> RECORDS FOR THE TASK:
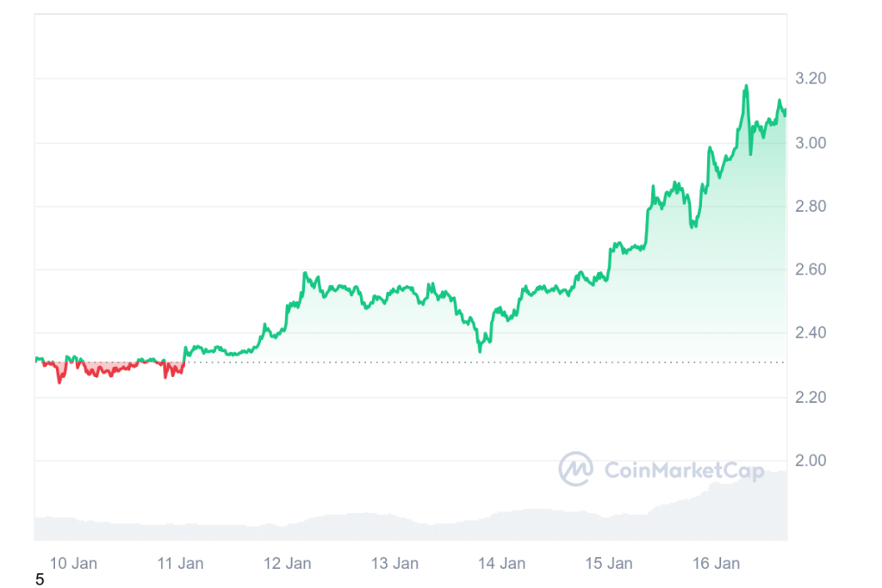Click the 16 Jan date label
Screen dimensions: 882x588
point(716,564)
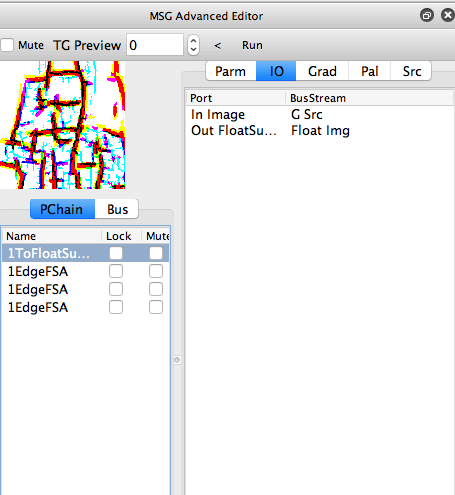
Task: Select the IO tab
Action: (x=276, y=71)
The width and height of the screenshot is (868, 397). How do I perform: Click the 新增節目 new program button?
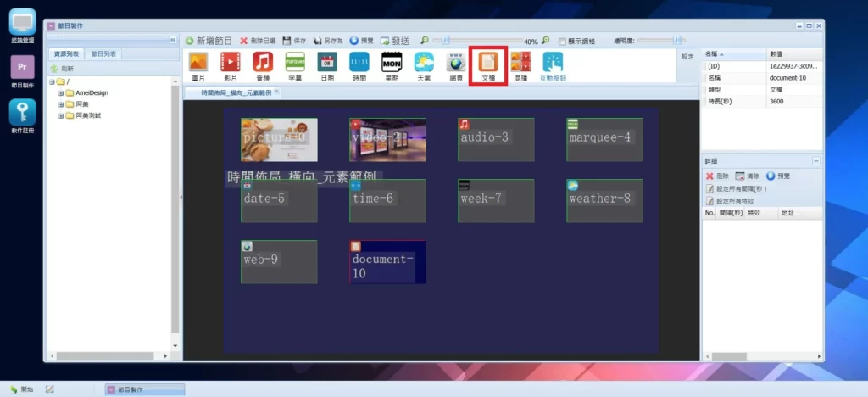[x=209, y=40]
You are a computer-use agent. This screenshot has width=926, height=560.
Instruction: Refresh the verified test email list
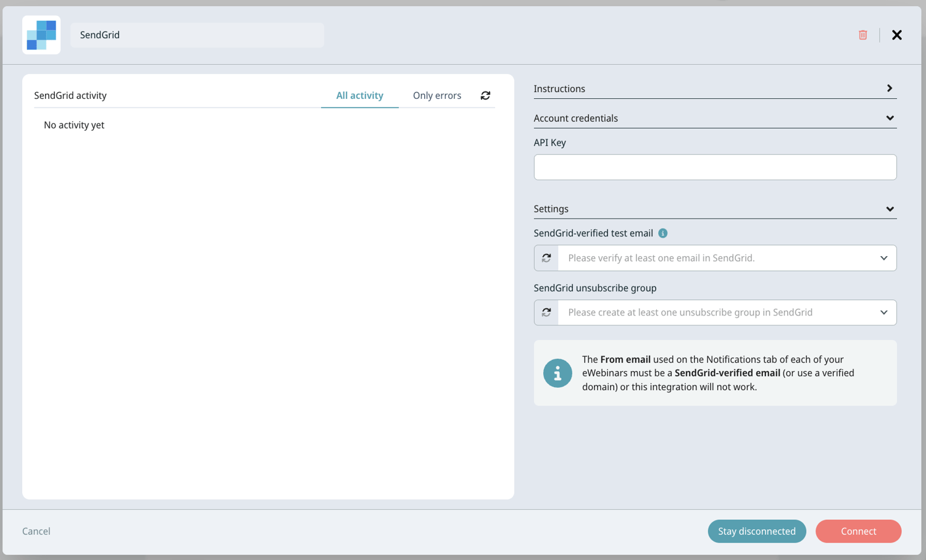(546, 257)
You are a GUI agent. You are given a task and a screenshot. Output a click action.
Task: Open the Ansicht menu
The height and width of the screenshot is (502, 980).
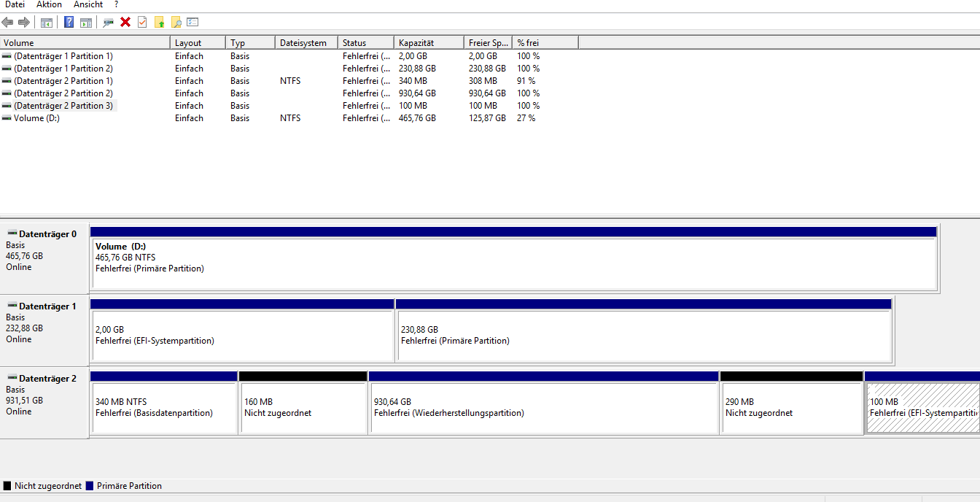point(88,4)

> WORK TO BE COMPLETED: What is needed is the number of lines in the data that hold the word "agent", with nothing added.

> OUTPUT OF THE EXERCISE: 2